If you know me, you know I love Korean Dramas. I stumbled upon Boys Over Flowers on Hulu one night in 2010. I clicked on the show because I thought the person in the thumbnail was my friend Mark (turns out it was Kim Joon). I really fell into the Korean Drama thing, hard. How hard? I once lost 10lbs in a month because I would spend all my free time marathoning dramas in my room, rarely leaving to eat. I called in sick to work for the first time at a job to finish a drama. Ironically, these are often touted as badges of honor among hardcore K-Drama fans. I don’t know what it was about them, a window into another culture, the plots that were soooo different than the American and British shows I normally watched, the episodic nature of the genre, or the HOT AF men who weren’t afraid to cry? It was all of it. At one point I had a spreadsheet of all the Korean, Taiwanese, or Japanese dramas (non-anime) I had watched, there were over 200 titles.
I regret nothing.
One of the genres of Korean (Taiwanese and Japanese) dramas is the Love/Hate Relationship.
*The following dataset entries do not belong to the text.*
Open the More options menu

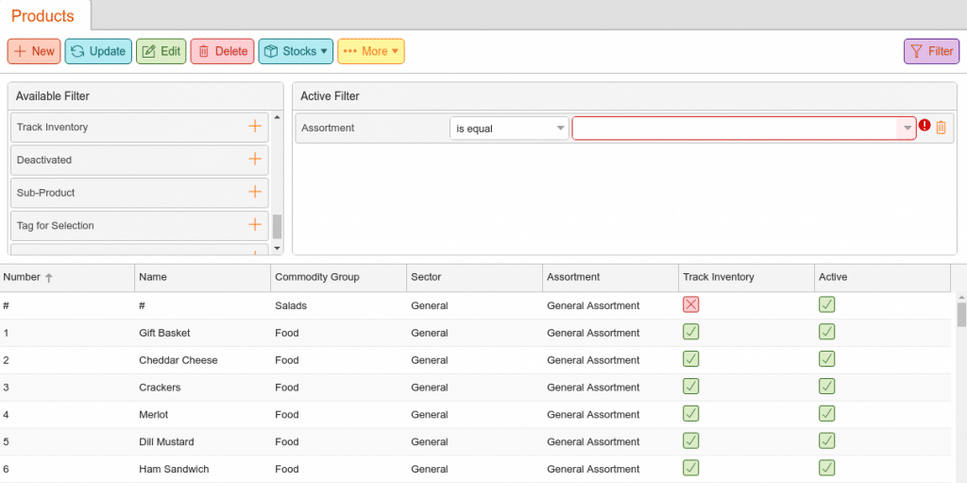tap(371, 51)
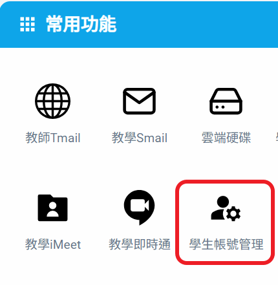Open the hard drive icon for 雲端硬碟

[226, 101]
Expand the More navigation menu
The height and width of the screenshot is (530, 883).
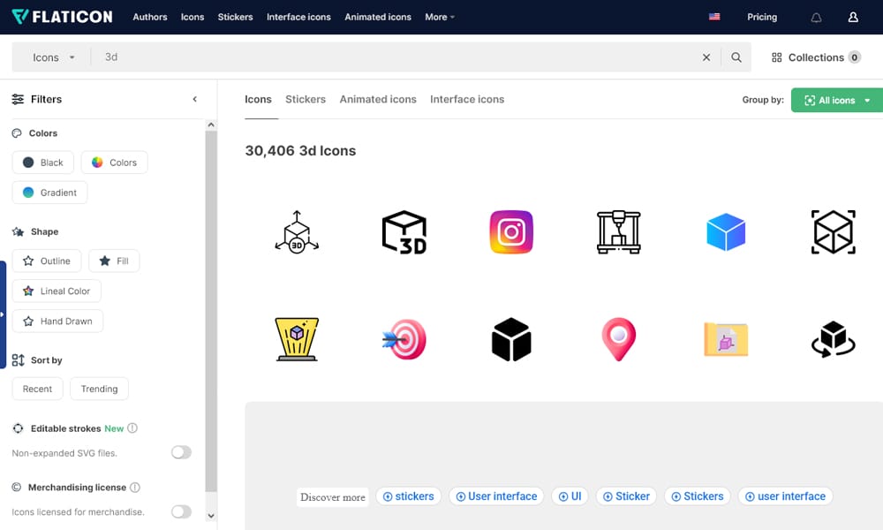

Where one (usually both) members of the meet cute loathe each other for a reasonable(ish) reason but through the fates are forced together. A SUB-GENRE of the Love/Hate Relationship is the Contract Relationship. This is where the two love birds are only together in a [secret to others] fake manner for a mutually beneficial reason. As an example, here is the plot summary for TvN’s 2014 Marriage Not Dating:
“Yeon Woo Jin (A Divorce Lawyer in Love, When a Man Loves) and Min Han Groo (Can We Get Married?) star in a romantic comedy that proves even the biggest lies cannot stop real love from finding its way. Kong Ki Tae (Yeon Woo Jin) has the perfect life. He is a handsome and successful plastic surgeon whose inconsiderate nature and preference for solitude means he has no interest in settling down any time soon. His family, however, wants his life to become a bit more wholesome and pressurizes him to get married.
Refusing to go along with his family’s wishes to get married, Kong Ki Tae brings home a fake girlfriend that his parents would never approve of.”
The conceit of the genre is that you go in knowing they hate each other (because they don’t know each other) but that they will end up together. The Contract Relationship dramas are my favorite. I think it is because I relate to the need for defined boundaries that will only come down once you trust someone.
That is not what this post is about, so let’s pivot.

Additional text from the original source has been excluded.